A proposta estabelece que a internação involuntária deve ser autorizada por um médico, com base em laudo que comprove risco à integridade do dependente, de terceiros ou da coletividade. A alta só ocorreria por decisão médica ou quando cessassem os motivos que justificaram a internação.
O que diz a lei federal?
A internação involuntária de dependentes químicos já é regulamentada no Brasil pela Lei Federal nº 11.343/2006, conhecida como Lei de Drogas. Ela prevê que o tratamento deve priorizar abordagens ambulatoriais e que a internação, quando necessária, deve ocorrer apenas de forma excepcional.
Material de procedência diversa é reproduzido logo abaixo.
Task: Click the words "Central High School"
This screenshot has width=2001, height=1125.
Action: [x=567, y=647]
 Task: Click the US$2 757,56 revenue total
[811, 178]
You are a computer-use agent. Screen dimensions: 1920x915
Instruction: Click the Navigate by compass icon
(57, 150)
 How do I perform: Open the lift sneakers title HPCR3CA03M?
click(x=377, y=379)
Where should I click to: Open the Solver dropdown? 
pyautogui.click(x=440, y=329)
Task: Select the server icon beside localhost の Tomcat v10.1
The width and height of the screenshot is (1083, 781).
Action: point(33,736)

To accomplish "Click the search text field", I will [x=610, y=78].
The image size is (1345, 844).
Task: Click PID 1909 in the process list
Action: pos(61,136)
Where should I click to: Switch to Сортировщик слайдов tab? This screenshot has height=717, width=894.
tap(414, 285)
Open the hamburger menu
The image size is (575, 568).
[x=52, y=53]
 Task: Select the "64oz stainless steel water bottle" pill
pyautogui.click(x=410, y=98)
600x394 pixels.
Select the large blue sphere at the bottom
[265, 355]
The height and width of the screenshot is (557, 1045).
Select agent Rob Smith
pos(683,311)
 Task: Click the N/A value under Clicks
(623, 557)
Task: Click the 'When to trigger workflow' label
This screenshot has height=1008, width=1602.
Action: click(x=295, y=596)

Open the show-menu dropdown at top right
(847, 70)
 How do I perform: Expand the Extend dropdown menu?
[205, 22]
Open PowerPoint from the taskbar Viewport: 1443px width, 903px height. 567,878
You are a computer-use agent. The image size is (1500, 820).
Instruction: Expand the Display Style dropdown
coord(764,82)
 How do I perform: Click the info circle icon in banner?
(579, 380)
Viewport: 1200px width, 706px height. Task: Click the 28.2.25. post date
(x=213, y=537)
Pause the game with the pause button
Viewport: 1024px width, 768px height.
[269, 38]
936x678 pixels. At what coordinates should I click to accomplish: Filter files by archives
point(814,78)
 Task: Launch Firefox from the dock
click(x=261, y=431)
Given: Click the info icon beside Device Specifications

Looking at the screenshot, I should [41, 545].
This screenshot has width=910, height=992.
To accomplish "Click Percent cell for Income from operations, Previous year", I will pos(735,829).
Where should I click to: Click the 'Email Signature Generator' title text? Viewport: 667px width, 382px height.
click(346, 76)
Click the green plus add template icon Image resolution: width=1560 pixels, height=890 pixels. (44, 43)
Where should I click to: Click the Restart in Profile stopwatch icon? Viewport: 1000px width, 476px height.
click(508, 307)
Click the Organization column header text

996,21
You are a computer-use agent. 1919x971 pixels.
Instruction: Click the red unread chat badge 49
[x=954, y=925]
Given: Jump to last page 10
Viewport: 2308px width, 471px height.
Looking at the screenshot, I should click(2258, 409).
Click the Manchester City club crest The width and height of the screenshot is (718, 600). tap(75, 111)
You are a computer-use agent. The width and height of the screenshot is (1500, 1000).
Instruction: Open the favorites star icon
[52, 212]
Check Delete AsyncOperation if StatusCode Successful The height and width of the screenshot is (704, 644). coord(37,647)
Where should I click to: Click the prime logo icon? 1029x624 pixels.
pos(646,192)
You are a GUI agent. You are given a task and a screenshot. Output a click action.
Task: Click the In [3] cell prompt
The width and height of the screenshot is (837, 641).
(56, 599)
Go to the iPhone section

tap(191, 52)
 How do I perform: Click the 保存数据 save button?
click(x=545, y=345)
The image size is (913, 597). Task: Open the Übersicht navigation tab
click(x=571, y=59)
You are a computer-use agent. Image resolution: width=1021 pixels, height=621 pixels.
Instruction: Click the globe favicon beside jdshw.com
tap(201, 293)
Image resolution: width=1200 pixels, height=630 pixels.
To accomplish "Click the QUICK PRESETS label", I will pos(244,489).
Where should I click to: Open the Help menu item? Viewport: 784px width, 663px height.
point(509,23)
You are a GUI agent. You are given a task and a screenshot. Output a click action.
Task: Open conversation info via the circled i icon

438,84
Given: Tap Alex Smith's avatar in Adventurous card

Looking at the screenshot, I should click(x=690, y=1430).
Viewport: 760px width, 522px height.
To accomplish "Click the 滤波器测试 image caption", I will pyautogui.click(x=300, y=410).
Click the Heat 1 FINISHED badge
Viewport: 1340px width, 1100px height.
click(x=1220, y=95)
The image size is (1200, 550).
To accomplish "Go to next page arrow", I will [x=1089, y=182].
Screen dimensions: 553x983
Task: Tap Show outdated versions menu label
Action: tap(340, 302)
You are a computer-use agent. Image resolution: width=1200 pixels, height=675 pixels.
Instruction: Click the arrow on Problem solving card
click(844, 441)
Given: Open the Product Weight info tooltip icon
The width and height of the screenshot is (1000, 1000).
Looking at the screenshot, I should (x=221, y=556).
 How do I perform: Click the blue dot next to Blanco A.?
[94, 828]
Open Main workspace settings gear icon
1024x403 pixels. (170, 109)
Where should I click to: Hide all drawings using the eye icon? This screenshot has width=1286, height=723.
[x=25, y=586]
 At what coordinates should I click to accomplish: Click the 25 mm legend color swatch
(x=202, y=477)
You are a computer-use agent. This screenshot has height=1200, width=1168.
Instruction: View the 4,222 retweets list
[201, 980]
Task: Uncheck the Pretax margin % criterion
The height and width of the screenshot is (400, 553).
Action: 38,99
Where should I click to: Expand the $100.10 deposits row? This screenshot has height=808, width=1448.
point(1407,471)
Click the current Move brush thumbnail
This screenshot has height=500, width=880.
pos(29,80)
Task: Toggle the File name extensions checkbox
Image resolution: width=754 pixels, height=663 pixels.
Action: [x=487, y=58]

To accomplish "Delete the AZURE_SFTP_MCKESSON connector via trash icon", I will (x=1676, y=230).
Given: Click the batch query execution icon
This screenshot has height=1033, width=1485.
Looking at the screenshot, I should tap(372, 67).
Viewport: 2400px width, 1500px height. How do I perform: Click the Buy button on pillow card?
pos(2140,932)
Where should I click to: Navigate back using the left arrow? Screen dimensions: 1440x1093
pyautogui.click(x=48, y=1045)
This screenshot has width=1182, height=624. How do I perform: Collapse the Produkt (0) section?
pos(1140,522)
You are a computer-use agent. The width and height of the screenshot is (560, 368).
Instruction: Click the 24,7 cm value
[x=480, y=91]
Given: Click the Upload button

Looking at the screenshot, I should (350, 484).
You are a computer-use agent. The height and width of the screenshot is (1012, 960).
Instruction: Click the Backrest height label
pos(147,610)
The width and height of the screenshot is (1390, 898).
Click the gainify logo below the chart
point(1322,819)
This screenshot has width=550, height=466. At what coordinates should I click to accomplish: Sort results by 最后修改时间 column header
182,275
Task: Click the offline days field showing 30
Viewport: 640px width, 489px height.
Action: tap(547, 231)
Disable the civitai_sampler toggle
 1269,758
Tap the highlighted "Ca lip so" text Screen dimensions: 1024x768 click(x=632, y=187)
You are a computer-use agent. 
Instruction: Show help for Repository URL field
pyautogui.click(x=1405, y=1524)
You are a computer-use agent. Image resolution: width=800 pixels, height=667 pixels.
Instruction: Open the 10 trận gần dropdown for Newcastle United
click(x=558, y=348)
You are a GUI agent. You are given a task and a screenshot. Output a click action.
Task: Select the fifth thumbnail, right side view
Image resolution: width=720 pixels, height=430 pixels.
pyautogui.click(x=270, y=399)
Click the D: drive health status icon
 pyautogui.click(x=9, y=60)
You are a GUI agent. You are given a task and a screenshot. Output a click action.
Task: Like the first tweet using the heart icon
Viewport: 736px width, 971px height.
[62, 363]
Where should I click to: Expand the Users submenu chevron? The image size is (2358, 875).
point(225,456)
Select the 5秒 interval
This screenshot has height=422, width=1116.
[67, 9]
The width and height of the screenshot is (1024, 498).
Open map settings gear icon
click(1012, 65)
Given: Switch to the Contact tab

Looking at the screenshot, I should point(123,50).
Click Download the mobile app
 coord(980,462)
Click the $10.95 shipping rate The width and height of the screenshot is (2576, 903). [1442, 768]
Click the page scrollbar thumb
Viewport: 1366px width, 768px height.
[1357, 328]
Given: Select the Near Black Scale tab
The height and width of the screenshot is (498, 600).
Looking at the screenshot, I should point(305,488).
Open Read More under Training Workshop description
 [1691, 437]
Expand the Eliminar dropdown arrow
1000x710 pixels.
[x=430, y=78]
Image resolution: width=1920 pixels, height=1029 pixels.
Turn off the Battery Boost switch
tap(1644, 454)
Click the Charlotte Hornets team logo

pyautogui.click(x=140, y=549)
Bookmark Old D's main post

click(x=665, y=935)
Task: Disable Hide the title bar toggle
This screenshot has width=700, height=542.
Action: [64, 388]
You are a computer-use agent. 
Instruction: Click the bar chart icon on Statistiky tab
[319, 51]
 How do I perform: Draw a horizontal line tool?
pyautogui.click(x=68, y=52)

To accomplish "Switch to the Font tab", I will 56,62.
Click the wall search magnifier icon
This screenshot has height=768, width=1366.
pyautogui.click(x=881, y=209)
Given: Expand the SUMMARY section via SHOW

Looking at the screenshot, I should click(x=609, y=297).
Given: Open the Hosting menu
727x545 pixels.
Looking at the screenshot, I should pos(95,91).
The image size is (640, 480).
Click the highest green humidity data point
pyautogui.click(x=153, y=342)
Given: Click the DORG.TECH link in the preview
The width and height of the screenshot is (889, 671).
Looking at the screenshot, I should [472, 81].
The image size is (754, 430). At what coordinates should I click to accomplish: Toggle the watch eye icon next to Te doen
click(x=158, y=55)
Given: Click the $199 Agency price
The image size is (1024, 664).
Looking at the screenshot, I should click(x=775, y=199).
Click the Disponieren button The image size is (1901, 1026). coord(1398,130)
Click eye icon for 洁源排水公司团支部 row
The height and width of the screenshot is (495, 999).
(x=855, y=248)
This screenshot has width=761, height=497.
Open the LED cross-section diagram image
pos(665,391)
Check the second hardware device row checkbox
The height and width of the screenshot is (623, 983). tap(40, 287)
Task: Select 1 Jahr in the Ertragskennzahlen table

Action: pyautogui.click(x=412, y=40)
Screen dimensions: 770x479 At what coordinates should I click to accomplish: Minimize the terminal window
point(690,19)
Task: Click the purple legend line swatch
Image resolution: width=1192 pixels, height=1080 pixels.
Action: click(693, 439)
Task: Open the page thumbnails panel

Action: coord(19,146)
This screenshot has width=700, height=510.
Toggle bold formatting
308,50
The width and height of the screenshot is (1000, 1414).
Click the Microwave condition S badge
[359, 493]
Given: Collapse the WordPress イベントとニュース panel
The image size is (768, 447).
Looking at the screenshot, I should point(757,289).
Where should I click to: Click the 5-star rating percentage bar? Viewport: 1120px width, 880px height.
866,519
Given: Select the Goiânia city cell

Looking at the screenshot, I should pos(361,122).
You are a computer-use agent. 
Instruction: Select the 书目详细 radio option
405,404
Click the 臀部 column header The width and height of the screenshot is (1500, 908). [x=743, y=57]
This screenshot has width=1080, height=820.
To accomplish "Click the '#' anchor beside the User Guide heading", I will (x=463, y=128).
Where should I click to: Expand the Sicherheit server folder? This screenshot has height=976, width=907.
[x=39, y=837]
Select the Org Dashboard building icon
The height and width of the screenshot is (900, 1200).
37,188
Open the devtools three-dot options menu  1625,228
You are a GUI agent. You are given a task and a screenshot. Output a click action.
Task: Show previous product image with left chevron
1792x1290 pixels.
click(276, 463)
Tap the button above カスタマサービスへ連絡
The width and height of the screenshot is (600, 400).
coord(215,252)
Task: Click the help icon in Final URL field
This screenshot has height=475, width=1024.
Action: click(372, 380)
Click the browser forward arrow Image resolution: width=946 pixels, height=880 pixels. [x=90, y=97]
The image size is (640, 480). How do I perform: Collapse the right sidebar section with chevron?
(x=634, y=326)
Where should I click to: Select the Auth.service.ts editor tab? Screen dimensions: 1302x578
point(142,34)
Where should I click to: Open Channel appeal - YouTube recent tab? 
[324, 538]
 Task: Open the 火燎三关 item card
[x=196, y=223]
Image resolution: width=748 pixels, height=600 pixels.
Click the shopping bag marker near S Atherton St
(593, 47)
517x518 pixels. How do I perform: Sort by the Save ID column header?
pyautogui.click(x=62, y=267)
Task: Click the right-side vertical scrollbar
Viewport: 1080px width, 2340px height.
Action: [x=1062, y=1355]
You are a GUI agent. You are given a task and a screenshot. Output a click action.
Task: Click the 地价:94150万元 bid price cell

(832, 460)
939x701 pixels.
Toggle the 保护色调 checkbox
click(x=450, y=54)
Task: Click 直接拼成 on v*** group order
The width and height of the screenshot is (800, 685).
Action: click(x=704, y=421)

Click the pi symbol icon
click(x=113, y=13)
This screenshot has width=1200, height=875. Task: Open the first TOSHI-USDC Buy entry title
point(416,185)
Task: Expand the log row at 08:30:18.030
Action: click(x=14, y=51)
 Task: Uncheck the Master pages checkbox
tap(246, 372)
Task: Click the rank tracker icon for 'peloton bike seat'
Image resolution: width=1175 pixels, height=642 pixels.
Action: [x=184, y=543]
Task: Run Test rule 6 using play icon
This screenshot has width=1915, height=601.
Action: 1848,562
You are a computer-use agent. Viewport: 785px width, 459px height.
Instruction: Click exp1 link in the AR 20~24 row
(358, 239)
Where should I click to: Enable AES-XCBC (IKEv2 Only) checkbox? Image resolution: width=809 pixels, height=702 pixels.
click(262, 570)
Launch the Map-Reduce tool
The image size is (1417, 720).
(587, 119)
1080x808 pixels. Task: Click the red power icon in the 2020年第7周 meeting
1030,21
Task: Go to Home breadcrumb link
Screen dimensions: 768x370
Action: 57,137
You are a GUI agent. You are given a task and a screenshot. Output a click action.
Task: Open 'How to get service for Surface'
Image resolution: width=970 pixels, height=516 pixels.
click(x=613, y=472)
A lei também estabelece que a internação involuntária pode ser solicitada por familiares ou, na ausência deles, por um servidor da área de saúde, assistência social ou órgãos do Sistema Nacional de Políticas sobre Drogas. Além disso, exige que a decisão seja fundamentada por laudo médico e comunicada ao Ministério Público no prazo de 72 horas.
Especialista aponta inconstitucionalidade
Para a professora de Direito da UFMG Carla Carvalho, especialista em direito médico e da saúde, a proposta municipal pode ser considerada inconstitucional por invadir competência da União e dos estados.
“A internação involuntária de dependentes químicos envolve questões de saúde pública e defesa da saúde da população, que são de competência legislativa concorrente da União e dos estados. Não cabe ao município legislar sobre esse tema”, explica a especialista, que também questiona a necessidade da proposta, já que a regulamentação federal existente já define as regras para a internação involuntária.
“O projeto de lei municipal basicamente repete a legislação federal, sem acrescentar qualquer peculiaridade local que justificasse uma norma própria. O ideal seria que o município direcionasse seus esforços para a aplicação adequada da lei federal, em vez de tentar criar uma nova legislação que, na prática, não traz nenhuma inovação”.
A professora ressalta que propostas semelhantes já foram derrubadas em outras cidades por decisão do Judiciário, justamente pela falta de competência dos municípios para legislar sobre o tema.
“Temos diversos precedentes de leis municipais que tentaram regulamentar a internação involuntária e foram consideradas inconstitucionais. Caso aprovado, esse projeto de Belo Horizonte provavelmente enfrentará questionamentos na Justiça e poderá ter sua aplicação barrada”, disse.
O projeto ainda precisa ser analisado em comissões antes de seguir para votação em plenário.
Questionamento de constitucionalidade
A advogada e enfermeira sanitarista Wilma Dantas, professora da PUC Minas, destaca que a regulamentação da internação voluntária e involuntária de dependentes químicos deve seguir as diretrizes estabelecidas pela legislação federal e estadual.
Segundo ela, a Constituição de 1988 define a competência para legislar sobre proteção e defesa da saúde, cabendo à União estabelecer normas gerais e aos estados e municípios complementá-las dentro de suas esferas de interesse.
“Apesar de o artigo 24 da Constituição não citar explicitamente os municípios, eles podem legislar sobre o tema desde que seja no âmbito do interesse local, respeitando as normas gerais federais, como a Lei nº 10.216/2001 e a Lei nº 13.840/2019", explica. No entanto, segundo a especialista, a legislação municipal não pode contrariar ou modificar o que já está definido pelas normas gerais.
“A dignidade da pessoa humana é um dos pilares da Constituição de 1988 e, diante das violações históricas contra pessoas com transtornos mentais antes da reforma antimanicomial, o tratamento ambulatorial deve ser sempre prioridade”, pontua a advogada.
Ela ressalta que a internação involuntária, conforme previsto na lei federal, só pode ocorrer mediante formalização de um médico, que deve avaliar o caso e indicar a internação apenas se as alternativas terapêuticas disponíveis forem insuficientes. Além disso, o prazo máximo permitido por lei é de 90 dias, sendo que a família ou o representante legal pode solicitar a interrupção do tratamento a qualquer momento.